Re: theory and practice: ying and yang
Date: 1 Jun 2005 06:20:46 -0700
Message-ID: <1117632046.632868.13740_at_g49g2000cwa.googlegroups.com>
mountain man wrote:
> The relational model speaks about data and its schema but is mute
> about the application software layer, which has been sitting in the
> s/w protocol stack above the DBMS software, since the year dot.

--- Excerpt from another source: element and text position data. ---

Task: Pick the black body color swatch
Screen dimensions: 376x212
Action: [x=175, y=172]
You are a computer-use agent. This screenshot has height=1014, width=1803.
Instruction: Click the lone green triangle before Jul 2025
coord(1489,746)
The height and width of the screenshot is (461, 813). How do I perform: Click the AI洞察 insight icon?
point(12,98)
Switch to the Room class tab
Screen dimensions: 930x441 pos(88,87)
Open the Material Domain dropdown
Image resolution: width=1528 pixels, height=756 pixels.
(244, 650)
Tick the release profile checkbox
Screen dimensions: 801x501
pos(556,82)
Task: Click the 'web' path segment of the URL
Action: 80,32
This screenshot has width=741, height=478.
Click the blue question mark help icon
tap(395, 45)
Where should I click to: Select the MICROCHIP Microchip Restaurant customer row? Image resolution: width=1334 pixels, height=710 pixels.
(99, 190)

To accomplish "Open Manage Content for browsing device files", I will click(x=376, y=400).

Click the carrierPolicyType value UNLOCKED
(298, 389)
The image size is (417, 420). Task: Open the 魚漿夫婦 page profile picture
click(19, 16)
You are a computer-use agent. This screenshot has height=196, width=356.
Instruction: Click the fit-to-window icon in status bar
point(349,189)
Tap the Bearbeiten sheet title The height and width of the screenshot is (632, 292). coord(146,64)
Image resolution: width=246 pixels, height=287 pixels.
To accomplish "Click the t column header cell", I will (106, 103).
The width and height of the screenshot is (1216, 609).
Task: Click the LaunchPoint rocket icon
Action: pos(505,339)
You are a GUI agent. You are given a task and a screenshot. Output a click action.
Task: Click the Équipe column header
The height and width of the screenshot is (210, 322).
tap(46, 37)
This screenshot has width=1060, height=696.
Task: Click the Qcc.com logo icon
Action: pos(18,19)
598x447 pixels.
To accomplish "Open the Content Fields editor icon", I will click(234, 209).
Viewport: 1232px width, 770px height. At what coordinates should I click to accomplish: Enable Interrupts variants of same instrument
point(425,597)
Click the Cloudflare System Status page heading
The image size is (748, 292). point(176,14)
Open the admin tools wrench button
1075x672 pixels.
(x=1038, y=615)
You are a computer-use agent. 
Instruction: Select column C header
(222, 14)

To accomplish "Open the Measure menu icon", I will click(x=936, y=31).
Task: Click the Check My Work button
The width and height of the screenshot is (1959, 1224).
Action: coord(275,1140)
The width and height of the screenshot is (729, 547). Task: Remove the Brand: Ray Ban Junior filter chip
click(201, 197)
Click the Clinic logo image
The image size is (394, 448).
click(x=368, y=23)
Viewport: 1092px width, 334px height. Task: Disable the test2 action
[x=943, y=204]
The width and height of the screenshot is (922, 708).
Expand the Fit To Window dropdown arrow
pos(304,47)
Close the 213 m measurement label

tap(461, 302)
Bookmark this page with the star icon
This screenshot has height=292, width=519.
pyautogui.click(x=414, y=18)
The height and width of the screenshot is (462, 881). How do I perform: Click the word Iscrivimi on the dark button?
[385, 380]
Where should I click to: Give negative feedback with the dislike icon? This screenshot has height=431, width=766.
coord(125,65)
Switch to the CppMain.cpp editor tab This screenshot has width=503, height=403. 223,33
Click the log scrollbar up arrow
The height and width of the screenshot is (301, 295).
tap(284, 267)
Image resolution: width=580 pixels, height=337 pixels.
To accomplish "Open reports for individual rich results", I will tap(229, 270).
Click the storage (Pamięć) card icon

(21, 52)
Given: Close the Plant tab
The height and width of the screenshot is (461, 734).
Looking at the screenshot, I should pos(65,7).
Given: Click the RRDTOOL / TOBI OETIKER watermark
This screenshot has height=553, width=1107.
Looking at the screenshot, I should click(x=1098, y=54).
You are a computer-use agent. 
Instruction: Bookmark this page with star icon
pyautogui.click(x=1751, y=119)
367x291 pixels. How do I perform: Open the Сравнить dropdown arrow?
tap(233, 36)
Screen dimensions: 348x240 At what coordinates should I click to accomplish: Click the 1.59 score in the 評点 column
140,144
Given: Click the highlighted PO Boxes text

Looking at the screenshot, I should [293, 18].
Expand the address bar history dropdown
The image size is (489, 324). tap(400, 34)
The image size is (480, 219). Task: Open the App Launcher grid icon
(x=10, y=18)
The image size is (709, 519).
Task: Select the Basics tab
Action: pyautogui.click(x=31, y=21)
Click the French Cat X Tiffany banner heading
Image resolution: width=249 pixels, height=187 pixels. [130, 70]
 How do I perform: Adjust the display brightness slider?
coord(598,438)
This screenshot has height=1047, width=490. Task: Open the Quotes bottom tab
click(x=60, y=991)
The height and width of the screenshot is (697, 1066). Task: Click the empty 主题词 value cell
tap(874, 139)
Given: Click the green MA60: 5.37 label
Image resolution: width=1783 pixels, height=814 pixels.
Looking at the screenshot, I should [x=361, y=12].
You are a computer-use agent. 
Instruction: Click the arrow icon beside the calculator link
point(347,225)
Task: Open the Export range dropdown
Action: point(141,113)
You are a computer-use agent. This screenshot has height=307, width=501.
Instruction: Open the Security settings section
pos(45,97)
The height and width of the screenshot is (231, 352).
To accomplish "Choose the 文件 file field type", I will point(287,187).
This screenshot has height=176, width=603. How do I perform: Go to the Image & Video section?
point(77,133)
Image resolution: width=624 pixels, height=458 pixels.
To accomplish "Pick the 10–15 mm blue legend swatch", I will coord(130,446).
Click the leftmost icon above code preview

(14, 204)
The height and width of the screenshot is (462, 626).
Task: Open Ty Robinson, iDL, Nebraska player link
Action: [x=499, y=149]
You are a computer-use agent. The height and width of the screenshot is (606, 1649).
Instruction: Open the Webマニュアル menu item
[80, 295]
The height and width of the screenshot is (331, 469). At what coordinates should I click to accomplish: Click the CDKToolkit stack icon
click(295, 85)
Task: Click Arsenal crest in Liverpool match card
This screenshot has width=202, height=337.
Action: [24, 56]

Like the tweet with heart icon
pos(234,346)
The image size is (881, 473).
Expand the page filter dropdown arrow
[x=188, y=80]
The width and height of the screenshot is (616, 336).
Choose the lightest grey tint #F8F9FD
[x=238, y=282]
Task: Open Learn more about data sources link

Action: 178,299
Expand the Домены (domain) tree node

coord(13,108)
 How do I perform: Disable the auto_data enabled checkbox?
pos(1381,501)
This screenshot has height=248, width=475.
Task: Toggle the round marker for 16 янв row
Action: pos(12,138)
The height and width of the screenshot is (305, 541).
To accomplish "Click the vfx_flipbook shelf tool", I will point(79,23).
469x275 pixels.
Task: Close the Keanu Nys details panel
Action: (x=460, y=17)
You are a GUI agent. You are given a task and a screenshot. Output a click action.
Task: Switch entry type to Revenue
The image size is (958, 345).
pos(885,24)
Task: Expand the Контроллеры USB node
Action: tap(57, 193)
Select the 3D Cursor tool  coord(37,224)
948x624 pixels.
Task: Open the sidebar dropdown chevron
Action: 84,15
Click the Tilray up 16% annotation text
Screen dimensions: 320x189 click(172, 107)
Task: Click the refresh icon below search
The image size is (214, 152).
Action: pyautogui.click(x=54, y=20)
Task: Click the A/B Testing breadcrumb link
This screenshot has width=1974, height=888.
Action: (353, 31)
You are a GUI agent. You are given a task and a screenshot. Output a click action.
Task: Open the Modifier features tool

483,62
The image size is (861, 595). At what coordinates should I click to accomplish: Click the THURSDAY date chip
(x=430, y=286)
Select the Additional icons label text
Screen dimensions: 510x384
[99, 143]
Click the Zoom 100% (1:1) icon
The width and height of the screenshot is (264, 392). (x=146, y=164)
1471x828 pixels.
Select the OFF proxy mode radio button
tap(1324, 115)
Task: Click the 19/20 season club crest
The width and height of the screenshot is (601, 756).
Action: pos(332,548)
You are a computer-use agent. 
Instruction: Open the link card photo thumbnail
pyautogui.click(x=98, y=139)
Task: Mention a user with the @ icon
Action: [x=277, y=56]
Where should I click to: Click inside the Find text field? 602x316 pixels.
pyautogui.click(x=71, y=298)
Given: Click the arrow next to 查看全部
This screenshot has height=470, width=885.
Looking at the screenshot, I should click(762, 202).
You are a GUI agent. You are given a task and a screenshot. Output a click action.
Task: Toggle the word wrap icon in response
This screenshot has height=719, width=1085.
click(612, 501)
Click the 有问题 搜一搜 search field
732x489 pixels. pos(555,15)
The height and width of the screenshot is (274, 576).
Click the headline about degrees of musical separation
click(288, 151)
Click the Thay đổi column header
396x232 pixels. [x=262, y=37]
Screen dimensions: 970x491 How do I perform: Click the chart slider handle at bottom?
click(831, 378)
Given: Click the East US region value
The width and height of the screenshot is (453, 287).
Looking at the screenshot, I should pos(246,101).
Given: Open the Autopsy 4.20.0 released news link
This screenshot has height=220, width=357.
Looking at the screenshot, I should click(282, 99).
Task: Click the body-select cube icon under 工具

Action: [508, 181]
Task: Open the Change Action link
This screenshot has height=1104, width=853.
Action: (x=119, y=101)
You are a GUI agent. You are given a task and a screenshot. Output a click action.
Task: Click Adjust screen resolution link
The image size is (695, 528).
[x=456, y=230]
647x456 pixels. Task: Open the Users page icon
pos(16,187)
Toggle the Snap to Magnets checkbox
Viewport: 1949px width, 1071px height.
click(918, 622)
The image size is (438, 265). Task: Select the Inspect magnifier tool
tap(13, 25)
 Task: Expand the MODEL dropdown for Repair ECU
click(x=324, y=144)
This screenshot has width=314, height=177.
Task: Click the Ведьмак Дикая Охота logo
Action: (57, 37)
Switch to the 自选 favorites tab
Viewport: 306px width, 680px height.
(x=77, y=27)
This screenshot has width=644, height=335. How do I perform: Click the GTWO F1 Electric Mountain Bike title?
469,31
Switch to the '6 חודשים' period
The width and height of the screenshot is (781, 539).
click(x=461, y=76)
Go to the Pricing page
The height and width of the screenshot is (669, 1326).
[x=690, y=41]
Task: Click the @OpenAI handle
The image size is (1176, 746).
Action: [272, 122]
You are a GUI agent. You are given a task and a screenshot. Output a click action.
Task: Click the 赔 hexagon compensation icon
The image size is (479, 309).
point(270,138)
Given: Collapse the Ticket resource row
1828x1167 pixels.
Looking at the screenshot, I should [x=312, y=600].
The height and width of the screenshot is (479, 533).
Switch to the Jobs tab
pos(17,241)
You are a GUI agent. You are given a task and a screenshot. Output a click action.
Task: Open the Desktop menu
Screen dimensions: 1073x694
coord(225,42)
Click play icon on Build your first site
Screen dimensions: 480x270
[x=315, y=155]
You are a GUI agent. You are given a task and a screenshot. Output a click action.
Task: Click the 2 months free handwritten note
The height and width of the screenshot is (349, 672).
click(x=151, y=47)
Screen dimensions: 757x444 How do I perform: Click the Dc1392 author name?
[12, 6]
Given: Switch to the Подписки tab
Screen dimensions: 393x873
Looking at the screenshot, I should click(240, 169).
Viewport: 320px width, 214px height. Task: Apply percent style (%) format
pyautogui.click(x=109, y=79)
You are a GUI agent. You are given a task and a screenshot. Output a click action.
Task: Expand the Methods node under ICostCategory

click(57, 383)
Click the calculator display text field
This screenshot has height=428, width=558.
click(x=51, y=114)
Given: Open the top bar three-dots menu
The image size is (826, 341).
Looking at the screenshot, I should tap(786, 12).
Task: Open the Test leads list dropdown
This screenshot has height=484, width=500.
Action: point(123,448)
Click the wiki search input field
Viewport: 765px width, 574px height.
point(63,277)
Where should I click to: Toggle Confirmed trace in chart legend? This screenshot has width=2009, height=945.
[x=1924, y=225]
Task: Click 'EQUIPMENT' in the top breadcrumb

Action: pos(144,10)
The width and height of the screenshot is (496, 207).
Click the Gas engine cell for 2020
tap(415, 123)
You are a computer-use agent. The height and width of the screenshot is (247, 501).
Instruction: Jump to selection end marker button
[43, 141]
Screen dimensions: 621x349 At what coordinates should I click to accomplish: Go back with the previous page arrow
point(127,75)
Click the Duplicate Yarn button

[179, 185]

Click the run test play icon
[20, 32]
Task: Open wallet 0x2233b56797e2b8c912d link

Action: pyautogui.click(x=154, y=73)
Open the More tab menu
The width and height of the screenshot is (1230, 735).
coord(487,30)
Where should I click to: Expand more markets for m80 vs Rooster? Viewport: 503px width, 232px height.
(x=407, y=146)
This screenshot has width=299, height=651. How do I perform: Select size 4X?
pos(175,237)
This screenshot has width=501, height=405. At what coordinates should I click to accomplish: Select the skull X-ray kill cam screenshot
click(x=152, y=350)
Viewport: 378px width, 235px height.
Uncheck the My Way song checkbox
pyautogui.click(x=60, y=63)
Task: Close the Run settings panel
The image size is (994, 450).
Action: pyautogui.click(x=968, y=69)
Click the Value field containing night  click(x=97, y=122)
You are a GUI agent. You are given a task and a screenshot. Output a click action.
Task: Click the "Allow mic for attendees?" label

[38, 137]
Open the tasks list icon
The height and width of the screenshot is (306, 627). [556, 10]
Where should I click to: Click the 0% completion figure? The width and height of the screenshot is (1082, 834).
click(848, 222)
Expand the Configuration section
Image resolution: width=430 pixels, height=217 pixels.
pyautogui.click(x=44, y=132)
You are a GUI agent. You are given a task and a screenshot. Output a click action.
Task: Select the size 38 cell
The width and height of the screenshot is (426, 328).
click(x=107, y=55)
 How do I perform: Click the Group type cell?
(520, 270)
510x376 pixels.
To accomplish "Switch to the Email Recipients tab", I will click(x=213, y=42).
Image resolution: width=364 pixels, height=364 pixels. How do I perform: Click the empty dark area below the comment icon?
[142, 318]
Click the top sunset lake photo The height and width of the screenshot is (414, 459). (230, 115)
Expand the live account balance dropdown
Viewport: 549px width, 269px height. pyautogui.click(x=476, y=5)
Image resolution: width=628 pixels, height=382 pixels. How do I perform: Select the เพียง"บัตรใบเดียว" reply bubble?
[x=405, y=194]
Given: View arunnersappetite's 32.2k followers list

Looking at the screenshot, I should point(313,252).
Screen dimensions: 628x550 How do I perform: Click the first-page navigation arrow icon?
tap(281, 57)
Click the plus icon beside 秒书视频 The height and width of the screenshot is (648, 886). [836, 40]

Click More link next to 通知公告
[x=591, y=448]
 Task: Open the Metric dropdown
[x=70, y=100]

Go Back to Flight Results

> My observation is that, since the emergence of addressable stored
> procedures within the (R)DBMS layer, systems are using this
> approach more and more.
Addressable? As opposed to triggers?
> Essentially you can generalise this observation, with reference to
> the protocol stack and say that industry is following an increasing
> trend in that the (application) code is being migrated from the
> (client and/or server) application software layer, and into the
> (R)DBMS layer.
> My thesis is that if you take this migration to its logical
> conclusion there may be achievable an optimal stage in
> which *all* application software in internal to the DBMS
> in the form of stored procedures.
> > Are you saying that this method is preferrable to the "fat client" or
> > "middleware" method, where you have business logic held outside the
> > database in things like Cognos, Business Objects, or Crystal Reports? I
> > thought this was pretty much the same as most other people think.
>
> Absolutely preferable, because it entirely OBVIATES the client.
> End of story. There is no client required, and therefore no
> middleware required, at all. Minimal number of moving
> parts in that all the code and data are being defined once
> and for all in ONE SOFTWARE LAYER.